The Marines won the city championship in 1910, then lost in the title game two years in a row. One of the players, Johnny Dunn, took over as team manager in 1913 and brought in a coach, Ossie Solem, who had played end at the University of Minnesota. Solem later coached Syracuse and Iowa. The team also added some outside players for the first time. The major addition was Bob Marshall, one of pro football's first black players. Marshall, who had starred at Minnesota, was a 6-foot-2, 195-pound end.
That year, the Marines won the city championship game, 33-0, and they followed that with a 48-0 victory in 1914.
Having overpowered the local opposition, Dunn moved the team to Nicollet Park, home of the Minneapolis Millers baseball team, and began scheduling games against out of town teams in 1915. Over the next three years, the Marines won 34 straight regular season games. However, they lost twice and played one tie in an annual Thanksgiving Day game against University of Minnesota all-star teams.
After missing the 1918 season entirely because of the influenza epidemic, the Marines lost several of their top players, including Marshall and Ursella, to the Rock Island Independents, and they were never again a top-notch team. In 1921, Dunn bought a franchise in the American Professional Football Association, hoping that games against APFA teams would bring in enough spectators and revenue to allow him to rebuild the team, but it didn't happen. He pulled out of the league, which had become the NFL, after the 1924 season.

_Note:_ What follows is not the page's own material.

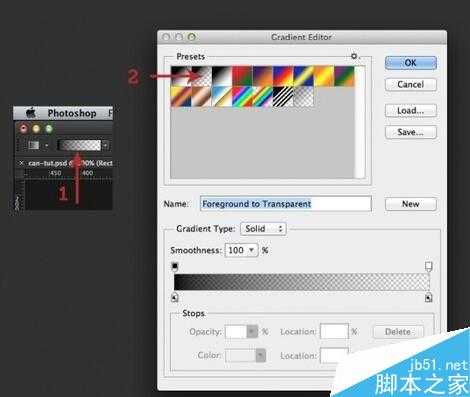Click the New gradient button

click(x=410, y=204)
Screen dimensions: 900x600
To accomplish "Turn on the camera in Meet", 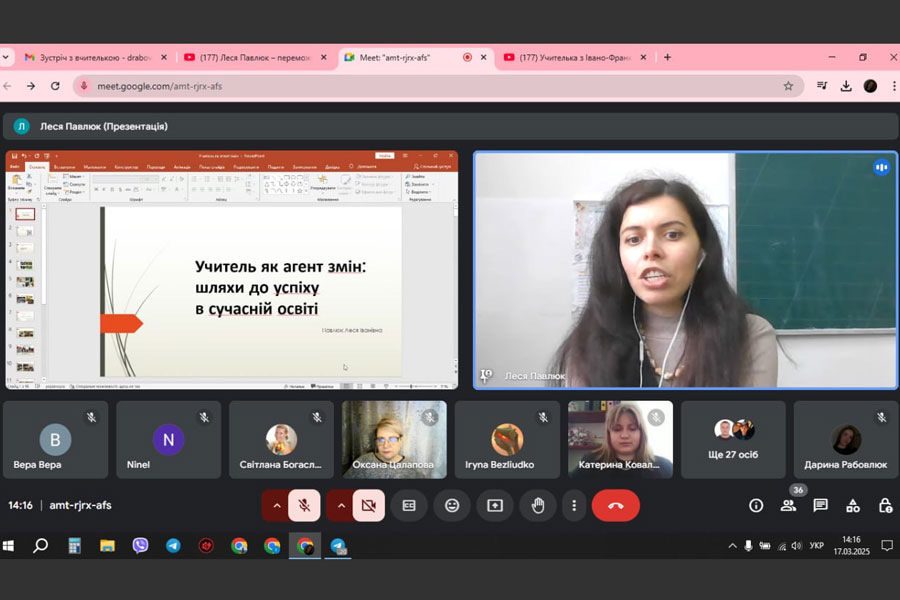I will click(x=368, y=506).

In 1929, Dunn and Val Ness became co-owners of a new NFL franchise, the Minneapolis Red Jackets, so named because the Marines had worn red jerseys, but that didn't work either. Beginning November 8, 1930, the Red Jackets virtually merged with another weak team, the Frankford Yellow Jackets. Frankford could play home games only on Saturday because of Pennsylvania's blue laws, so the merged team played as the Yellow Jackets on Saturdays and as the Red Jackets on Sundays. That didn't help. After the season, Minneapolis dropped out of the NFL.